I don’t want to argue with my friends, to be reminded of or widen our differences. Let’s wait for the pubs to open, and maybe we can talk about it there, or preferably, talk about something else. I recognise it is generally prudent to go along with the prevailing views of one’s epoch and class, so why should I wish to persuade anyone to question them, and bring them down to where I am? In the end, this advanced FGS sufferer has become paralysed by the following paradox:
If I explain what I think is wrong and you don’t see it, I’ll get madder;
if I say what is wrong and you DO see it, you might end up as mad as I am.
And so I am left to penning things like this, that perhaps no-one will ever read, and shouting at BBC TV news while I serve my elderly mum her dinner.
Yes, I am prone to dystopian despair and the conviction that "reality is gaslighting us", as US podcaster Bret Weinstein recently put it. Am I right? Well obviously I think so, though I recognise my response to the world is different from other people's and that my personality has something to do with that. Am I a contrarian? Yes, but not wilfully so or for the sake of it, I hope. Can I be wrong? Absolutely, but if the human species has advanced to a point where we cannot even agree what a woman is, or that 2+2=4, then that strikes me as a rather dreadful kind of progress.
So who gets to be right, and who gets to be wrong? Well, let's not overthink this, it's power that matters. By definition, the dissenter must usually be the loser, on the day. Truth equates with power, and in this sense, Lindsay and co. should relent on postmodernism a bit and give Foucault his due. He said:
"Each society has its regime of truth, its “general politics of truth: that is, the types of discourse which it accepts and makes function as true; the mechanisms and instances which enable one to distinguish true and false statements, the means by which each is sanctioned; the techniques and procedures accorded value"

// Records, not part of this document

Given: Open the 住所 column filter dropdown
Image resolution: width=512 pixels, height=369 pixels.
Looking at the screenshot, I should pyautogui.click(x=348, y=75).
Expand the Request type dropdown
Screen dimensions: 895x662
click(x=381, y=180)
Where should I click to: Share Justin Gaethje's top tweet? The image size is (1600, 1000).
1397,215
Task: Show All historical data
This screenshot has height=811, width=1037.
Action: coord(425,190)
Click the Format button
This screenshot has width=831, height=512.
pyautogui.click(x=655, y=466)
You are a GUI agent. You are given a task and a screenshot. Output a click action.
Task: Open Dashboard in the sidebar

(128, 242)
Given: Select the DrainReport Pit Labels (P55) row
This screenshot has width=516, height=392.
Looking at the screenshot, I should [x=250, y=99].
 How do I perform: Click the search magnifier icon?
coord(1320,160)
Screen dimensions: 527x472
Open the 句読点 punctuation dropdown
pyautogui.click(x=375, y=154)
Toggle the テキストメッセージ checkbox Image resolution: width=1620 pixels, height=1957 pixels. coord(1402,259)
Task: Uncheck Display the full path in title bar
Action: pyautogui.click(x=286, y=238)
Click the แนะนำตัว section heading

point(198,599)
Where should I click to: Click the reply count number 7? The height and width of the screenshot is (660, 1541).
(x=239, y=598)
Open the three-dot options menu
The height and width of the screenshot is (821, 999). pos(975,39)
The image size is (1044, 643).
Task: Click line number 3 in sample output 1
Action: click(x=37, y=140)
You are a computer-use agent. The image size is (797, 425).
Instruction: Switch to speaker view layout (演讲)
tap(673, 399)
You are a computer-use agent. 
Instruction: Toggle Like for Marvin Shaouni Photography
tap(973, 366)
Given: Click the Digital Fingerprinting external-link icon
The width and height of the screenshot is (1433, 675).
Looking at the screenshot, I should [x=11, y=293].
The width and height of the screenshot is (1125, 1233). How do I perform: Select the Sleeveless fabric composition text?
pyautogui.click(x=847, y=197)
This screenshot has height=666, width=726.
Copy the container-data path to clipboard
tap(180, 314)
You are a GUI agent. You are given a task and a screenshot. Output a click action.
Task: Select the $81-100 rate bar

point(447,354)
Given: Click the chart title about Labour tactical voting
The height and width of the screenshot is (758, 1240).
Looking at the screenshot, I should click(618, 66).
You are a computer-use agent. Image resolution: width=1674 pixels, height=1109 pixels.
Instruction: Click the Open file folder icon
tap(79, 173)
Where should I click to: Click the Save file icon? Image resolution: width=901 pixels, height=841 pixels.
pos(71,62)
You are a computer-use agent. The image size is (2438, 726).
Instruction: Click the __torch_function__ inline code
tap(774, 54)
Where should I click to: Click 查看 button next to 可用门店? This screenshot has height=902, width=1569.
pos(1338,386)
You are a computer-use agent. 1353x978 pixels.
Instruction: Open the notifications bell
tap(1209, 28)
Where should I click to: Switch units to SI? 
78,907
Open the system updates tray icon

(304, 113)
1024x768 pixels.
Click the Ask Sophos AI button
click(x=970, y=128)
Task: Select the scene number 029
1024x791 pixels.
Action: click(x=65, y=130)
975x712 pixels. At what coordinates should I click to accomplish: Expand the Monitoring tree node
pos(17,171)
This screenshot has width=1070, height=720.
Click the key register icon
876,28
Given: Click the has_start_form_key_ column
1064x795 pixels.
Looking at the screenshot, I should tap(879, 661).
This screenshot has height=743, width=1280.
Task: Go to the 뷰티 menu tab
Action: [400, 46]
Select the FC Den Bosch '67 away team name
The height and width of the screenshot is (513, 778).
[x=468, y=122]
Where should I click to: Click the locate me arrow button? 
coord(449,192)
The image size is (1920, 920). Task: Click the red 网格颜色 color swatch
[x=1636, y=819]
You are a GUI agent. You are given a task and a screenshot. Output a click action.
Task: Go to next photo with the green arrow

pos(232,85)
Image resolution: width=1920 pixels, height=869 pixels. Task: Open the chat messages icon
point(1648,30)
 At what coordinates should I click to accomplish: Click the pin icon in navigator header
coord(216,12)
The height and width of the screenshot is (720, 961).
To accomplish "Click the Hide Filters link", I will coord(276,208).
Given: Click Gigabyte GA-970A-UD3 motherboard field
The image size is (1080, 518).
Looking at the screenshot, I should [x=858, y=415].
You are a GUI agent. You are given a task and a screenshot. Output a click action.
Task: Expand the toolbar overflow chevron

The dominant administrative, educational and cultural classes, who exercise power through the institutions and organisations they are privileged to occupy, have their talking points, their stories, their priorities, and they have the wit, education and position to employ whatever sophistries are required to maintain and defend them. Which is not to relativize truth in an absolute sense but only to observe how language and "regimes of truth" are employed and maintained, all the time.
Up against this the dissenting voice must learn to embrace his or her fate and rise above - amor fati, as Nietszche insisted. If the gods indeed are pranking us, do not rage and shake a fist, do not give them that satisfaction.
All will not ever be thus. Idealistic and ideological thinking usually hits the buffers of reality, sometimes more quickly than we expect. Has not Covid called into question the dream of a world of open borders and free movement? Can the Remainers' love affair with the unelected EU survive the European vaccines meltdown? In the US, will the 30% rise in homicides in 2020 show the downside of defunding and demonising the police? And, if we ever see another Olympic Games, will the spectacle of trans women winning medals over natural born females make it much more difficult to maintain that this is really what everyone wants?
Maybe.
Fighting a lost cause may not be a whole lot of fun, but it needs doing, if not on social media, then somehow, somewhere. Better ideas, more grounded in reality, need to be maintained; there may be more kindling for them to catch on in the future than in the present. Things will change, and in darker times brave words may provide comfort and reassurance to others like minded, who might otherwise begin to doubt their own sanity.
So please, don’t end up like Frank. Don't get mad, and think twice before you think you can get even.